Further Selbal Results (Anxiety) |
Taxonomic Level | Bacteria | Dog Directed Fear | Stranger Directed Fear | Nonsocial Fear |
Phylum | Campylobacterota | * | | |
Family | Oscillospiraceae | | * | |
Genus | Faecalitalea | | * | |
Genus | Clostridium sensu stricto 1 | * | | |
Genus | Parasutterella | | | * |
Genus | Blautia | | | * |
Species | Blautia hansenii | | * | |
Species | Phascolarctobacterium succinatens | | * | |
We generated four Random Forest models per trait: two using as input PhILR log ratios and two using as input the abundances. In addition, for two of the models we removed all those features whose permutation did not cause a decrease in classification accuracy (this process is called feature selection), as these features presumably are un-informative. When comparing higher and lower anxiety groups, the models with the highest classification performance were those generated using the PhILR log ratios (ILR) and feature selection (FS) (Fig. 5). This ILR + FS model for anxiety achieved an AUPRC of 0.82 and AUC-ROC of 0.87. Using this model one can identify half of higher-anxiety dogs with a precision of around 87% (Fig. 5).

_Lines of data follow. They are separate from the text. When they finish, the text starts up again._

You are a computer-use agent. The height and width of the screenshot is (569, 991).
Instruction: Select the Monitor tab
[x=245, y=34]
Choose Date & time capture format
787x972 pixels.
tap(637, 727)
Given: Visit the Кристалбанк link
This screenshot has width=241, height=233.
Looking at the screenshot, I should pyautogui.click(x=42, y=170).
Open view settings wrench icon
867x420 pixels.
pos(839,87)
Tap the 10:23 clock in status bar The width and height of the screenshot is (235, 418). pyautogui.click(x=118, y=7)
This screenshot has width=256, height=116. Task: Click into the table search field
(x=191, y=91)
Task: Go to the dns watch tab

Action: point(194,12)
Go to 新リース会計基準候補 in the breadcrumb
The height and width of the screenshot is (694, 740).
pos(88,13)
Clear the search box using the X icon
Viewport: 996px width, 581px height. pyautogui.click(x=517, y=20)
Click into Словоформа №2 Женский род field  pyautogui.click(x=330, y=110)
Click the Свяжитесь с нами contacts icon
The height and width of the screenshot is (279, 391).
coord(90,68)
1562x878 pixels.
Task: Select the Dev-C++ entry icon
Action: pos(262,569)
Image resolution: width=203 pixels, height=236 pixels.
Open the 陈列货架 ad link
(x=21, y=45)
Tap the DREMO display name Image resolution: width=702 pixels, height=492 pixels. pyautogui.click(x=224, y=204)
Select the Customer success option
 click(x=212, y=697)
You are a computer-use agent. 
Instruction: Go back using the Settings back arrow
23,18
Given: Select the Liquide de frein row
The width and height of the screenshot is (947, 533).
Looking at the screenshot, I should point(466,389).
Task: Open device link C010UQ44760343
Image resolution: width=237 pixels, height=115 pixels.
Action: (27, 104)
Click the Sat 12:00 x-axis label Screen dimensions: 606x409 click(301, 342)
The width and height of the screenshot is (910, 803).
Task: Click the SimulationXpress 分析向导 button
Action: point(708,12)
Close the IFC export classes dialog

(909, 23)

Genera
Lachnoclostridium, Fusobacterium, Bacteroides, Butyricicoccus, Escherichia-Shigella, Catenibacterium, and Faecalitalea, family Peptostreptococcaceae, and phylum Firmicutes were associated by this model with anxiety levels. The ILR + FS model for aggression achieved an AUPRC of 0.74 and AUC-ROC of 0.73. Using this model, one can identify half of higher-aggression dogs with a precision of around 75% (Fig. 6). Genera Bacteroides, Prevotella_9, Faecalitalea, Blautia and Parasutterella, family Peptostreptococcaceae and Lachnospiraceae, order Burkholderiales, and phylum Firmicutes, were associated by this model with aggression levels.
Figure 6. Precision-Recall Curves for Random Forest models predicting assignment of dogs based on their fecal microbiota to higher aggression group, generated using abundance, abundance + feature selection (FS), PhILR log ratios (ILR), and PhILR log ratios with feature selection (ILR + FS). The solid line indicates the average cross-validation Precision-Recall curve and the shaded area indicates the performance range per model observed during cross-validation.